Entering edit mode
2.8 years ago
nrizzolo1796
•
0
I have this file
files = list(SeqIO.parse("proteasomes.fasta", "fasta"))
Which is a list of proteasome Amino Acid sequences like "MALASVLERPLPVNQRGFFGLGGRADLLDLGPGSLSDGLSL..."
I want to convert each letter of the sequence to a number specified in this dictionary
AMINO_ACID_TO_ID = {'0': 0,
'A': 1,
'C': 2,
'D': 3,
'E': 4,
'F': 5,
'G': 6,
'H': 7,
'I': 8,
'K': 9,
'L': 10,
'M': 11,
'N': 12,
'P': 13,
'Q': 14,
'R': 15,
'S': 16,
'T': 17,
'V': 18,
'W': 19,
'Y': 20}
Sample code I tried but did not work
converted = np.asarray[AMINO_ACID_TO_ID[(files[0].seq)]]
Any quick way to do this?
out of curiosity, how will you make the distinction between for instance two As and one M ?

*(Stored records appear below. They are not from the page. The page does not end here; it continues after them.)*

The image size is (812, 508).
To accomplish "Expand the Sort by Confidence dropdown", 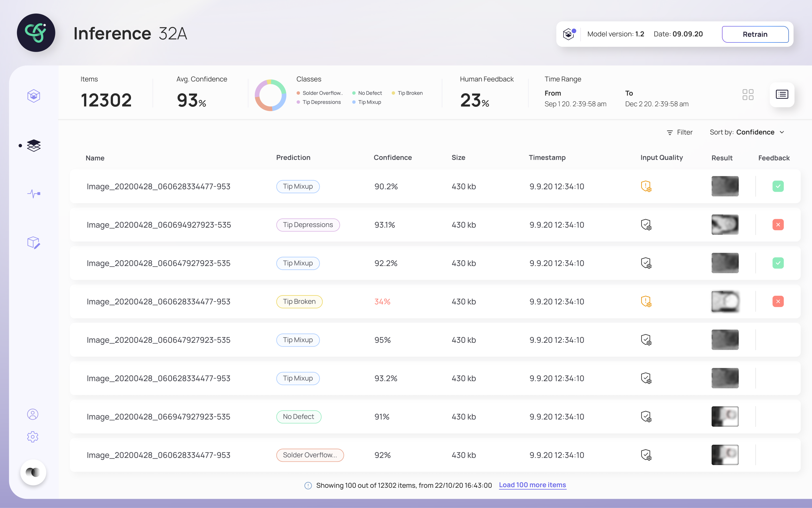I will 747,132.
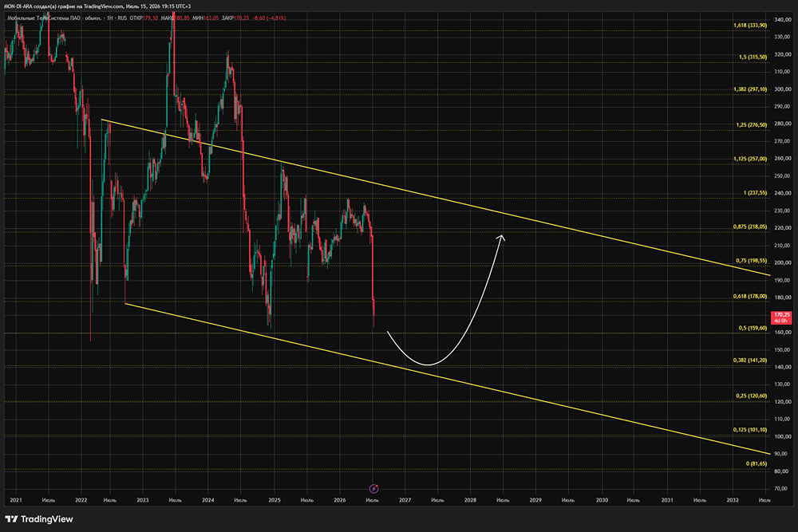
Task: Click the TradingView logo at bottom left
Action: pyautogui.click(x=38, y=519)

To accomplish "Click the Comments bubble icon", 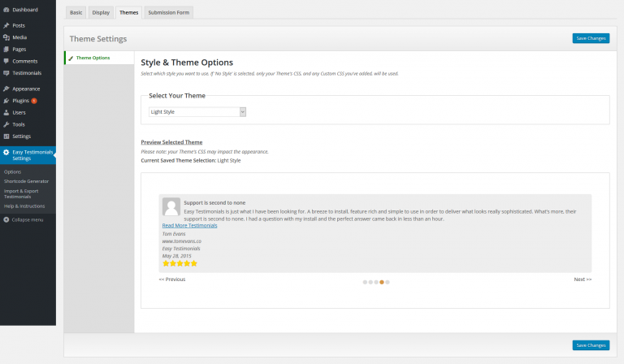I will click(x=7, y=61).
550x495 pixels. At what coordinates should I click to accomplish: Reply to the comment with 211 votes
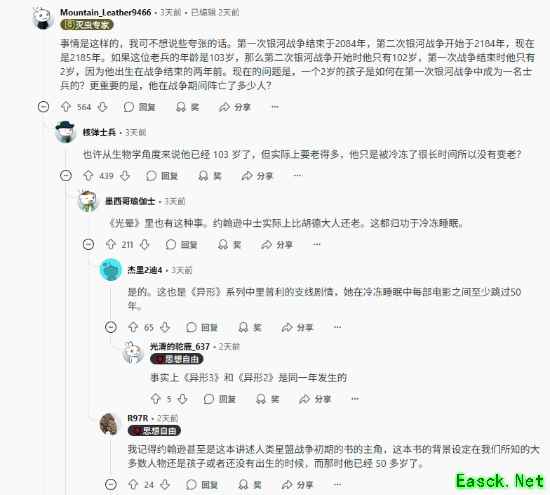point(181,244)
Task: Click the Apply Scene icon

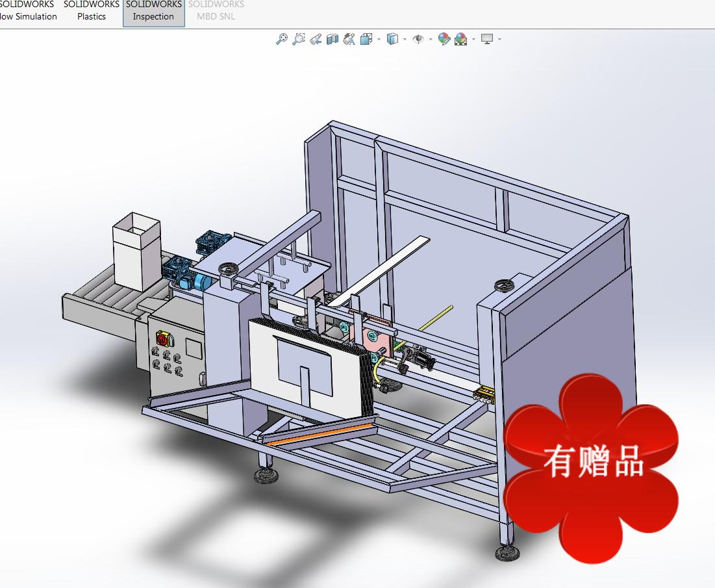Action: pos(460,39)
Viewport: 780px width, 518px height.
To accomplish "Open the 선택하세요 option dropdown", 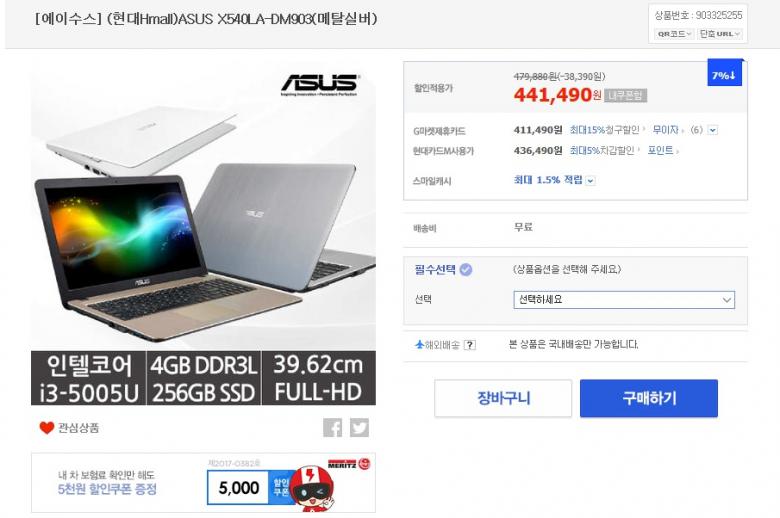I will click(x=624, y=300).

Not sure yet I was thinking a numpy array. The goal is to use the fasta files as input data for a neural net to generate similar sequences.
ah, ok, you keep them in an array (would indeed only be a problem if you print them in a line again)
That is a good point because they would need to be converted back to letters at the end.